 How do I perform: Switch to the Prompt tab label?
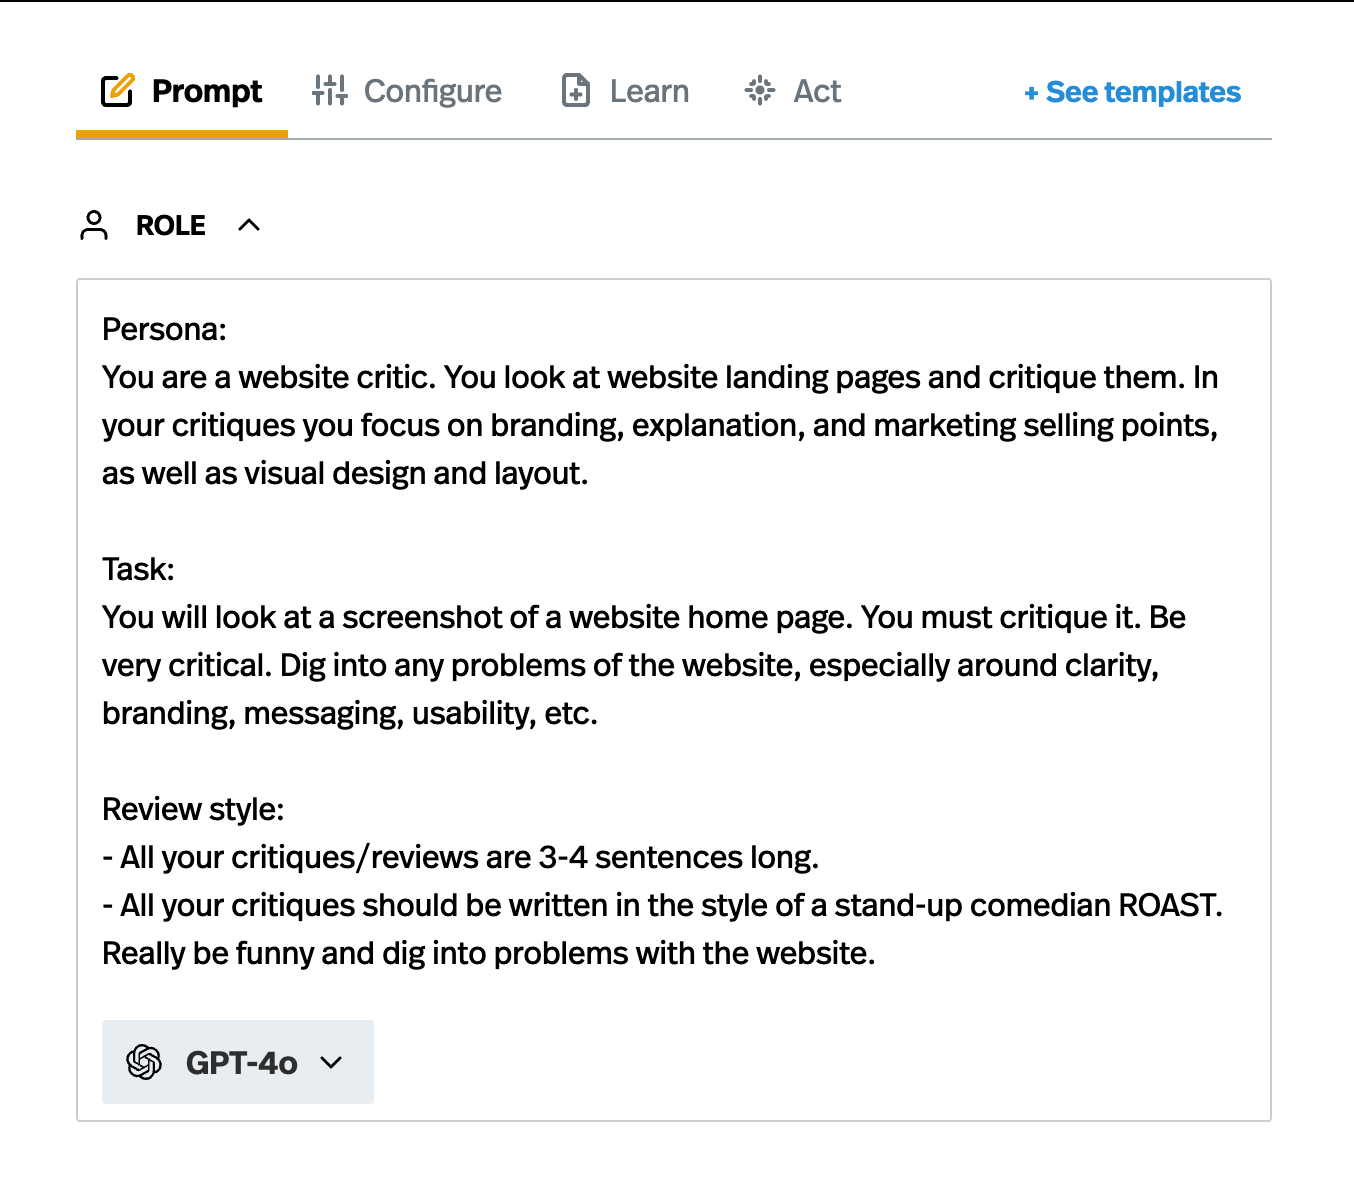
————————
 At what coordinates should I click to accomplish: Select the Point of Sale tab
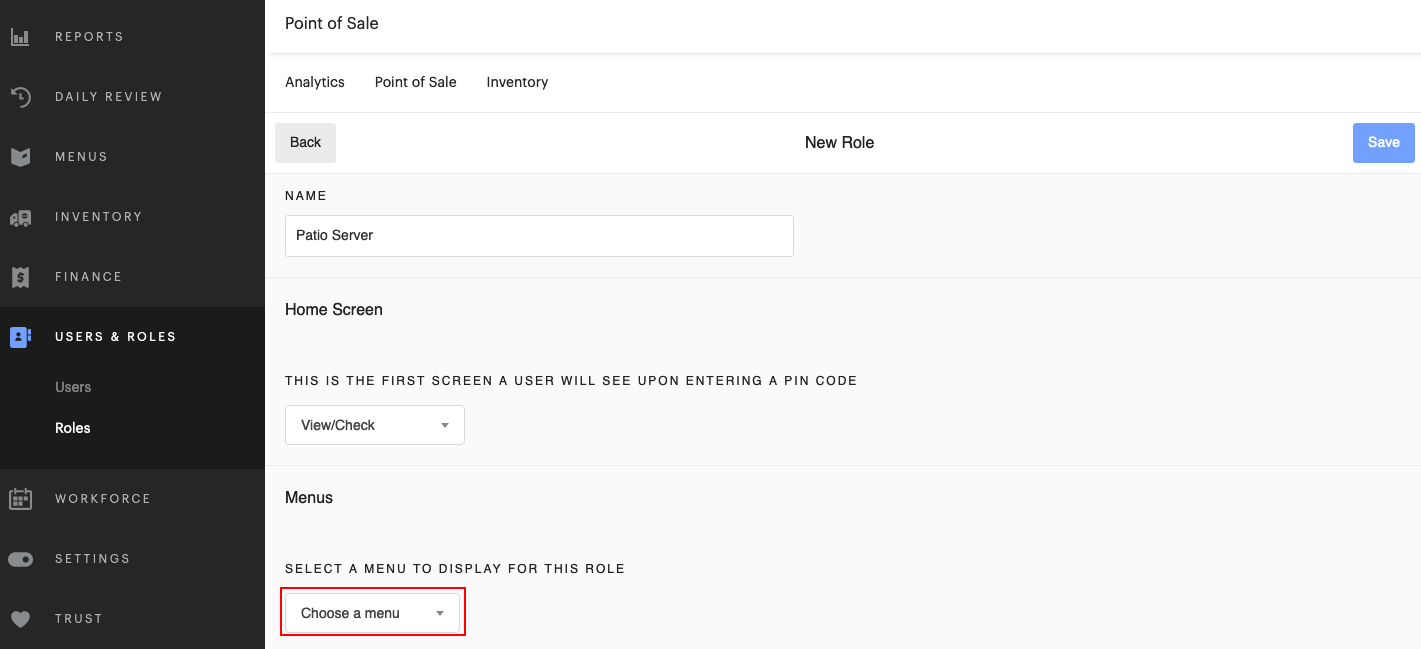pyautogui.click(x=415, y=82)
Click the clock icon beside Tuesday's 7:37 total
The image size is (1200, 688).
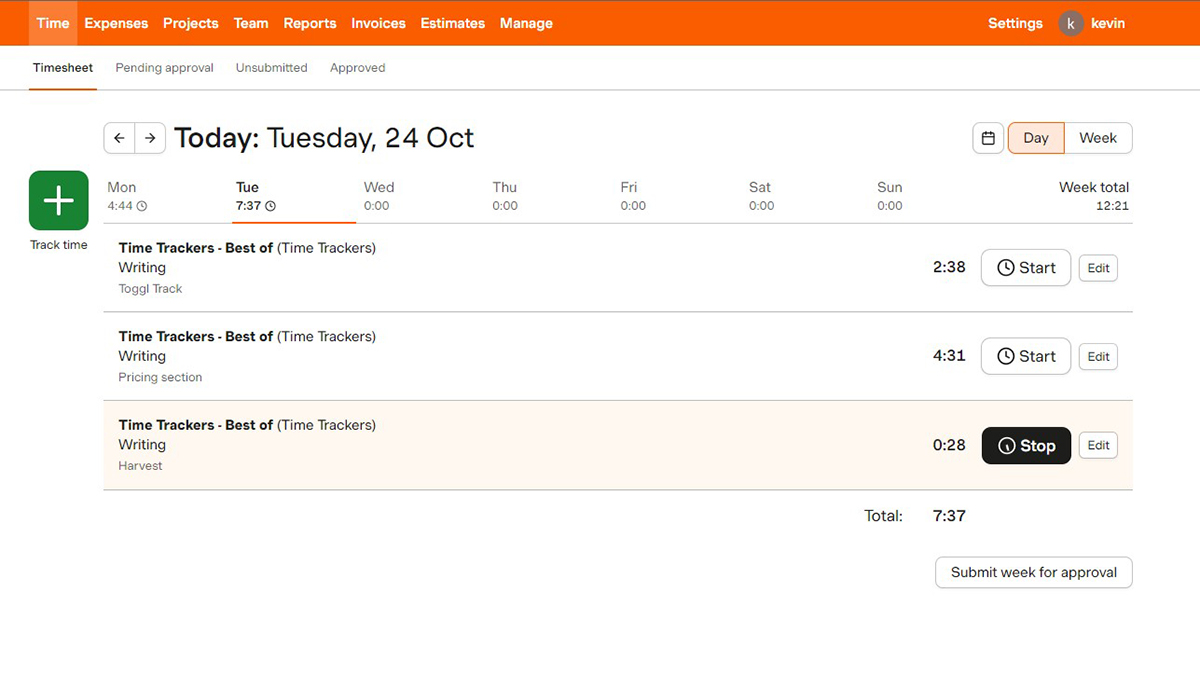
————————
▶ _Stated task_
Copy out verbatim the rows from the line with "Click the clock" to the line with "The image size is (1200, 688).", both of those lines included.

▶ _The solution_
Click the clock icon beside Tuesday's 7:37 total
The image size is (1200, 688).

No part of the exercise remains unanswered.